In the third section of the book, Ryan decries the postmodernist tendency to reject reader immersion as "incompatible with self-reflectivity." Instead, she explores ways to "restore contact with the surface" through interactivity. Here, she provides an intriguing analysis of "text as game," a metaphor which she compares and contrasts with "text as world." In the final two chapters of this section, Ryan uses her own taxonomy to analyze and diagram patterns of interactivity found in electronic literature and computer games, concluding this section with an in-depth analysis of what she calls the "exploratory external" interactivity of hypertext. Again, although these considerations are not directly applicable to VR, broad-minded readers will be rewarded with novel ways to approach the competing demands for immersion, cohesive narrative design and user freedom.

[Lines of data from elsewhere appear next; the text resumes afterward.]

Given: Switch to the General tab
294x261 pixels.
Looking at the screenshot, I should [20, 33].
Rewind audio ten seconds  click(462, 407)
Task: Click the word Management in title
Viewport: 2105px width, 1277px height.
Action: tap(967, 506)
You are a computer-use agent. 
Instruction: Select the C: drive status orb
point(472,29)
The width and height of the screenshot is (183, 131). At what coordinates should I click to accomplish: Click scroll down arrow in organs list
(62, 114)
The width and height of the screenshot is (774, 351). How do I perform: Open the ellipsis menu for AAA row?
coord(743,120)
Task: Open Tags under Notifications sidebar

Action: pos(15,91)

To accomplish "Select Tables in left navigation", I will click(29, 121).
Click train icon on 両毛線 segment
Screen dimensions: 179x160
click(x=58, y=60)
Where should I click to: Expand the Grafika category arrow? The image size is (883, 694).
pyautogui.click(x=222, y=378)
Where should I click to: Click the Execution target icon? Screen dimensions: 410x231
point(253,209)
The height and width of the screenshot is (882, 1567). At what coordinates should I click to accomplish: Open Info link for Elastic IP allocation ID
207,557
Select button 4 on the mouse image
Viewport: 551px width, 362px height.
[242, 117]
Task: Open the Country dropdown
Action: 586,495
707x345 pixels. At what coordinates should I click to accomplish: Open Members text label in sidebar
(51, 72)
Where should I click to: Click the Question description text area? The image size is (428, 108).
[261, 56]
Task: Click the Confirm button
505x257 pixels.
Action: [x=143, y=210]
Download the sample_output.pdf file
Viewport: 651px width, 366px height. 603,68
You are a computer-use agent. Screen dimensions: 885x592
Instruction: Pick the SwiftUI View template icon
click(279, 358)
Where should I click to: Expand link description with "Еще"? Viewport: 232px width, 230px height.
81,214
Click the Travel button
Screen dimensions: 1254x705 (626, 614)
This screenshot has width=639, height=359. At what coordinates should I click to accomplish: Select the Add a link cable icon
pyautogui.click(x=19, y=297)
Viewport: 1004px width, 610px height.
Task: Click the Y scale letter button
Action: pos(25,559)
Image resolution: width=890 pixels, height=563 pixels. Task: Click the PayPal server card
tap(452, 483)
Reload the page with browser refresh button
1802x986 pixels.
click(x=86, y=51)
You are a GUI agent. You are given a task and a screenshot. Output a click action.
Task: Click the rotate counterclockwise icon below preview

Char Davies' beautiful Osmose, a virtual reality work from 1995

Having spent the majority of the book analyzing text, Ryan ends with a perhaps unavoidably hurried analysis of more recent forms of virtuality:multimodal stories, alternative reality games (ARG's), locative narrative, and early VR. These are the weakest chapters in the book, for, what makes Narrative as Virtual Reality 2 so worthwhile, is precisely its focus on reading and writing. Although Ryan privileges the unification of interactivity, immersion, and narrativity as exemplified by the holo-deck, her literary approach allows her to raise fundamental questions about the nature of these concepts without making delimiting pronouncements. The fact is that there are many reasons one might create in virtual reality including a desire to investigate the nature of a presence, sensual perception, identity, consciousness and empathy and these explorations may require different approaches. Moreover, VR encourages novel collaborations between writers, visual artists, composers, scientists, designers, software developers, engineers and programmers. In future postings, I will be presenting artists who are working with VR in these varied ways. In the meantime, Ryan's book makes an invaluable introduction to key ideas and questions related to this exciting and evolving medium.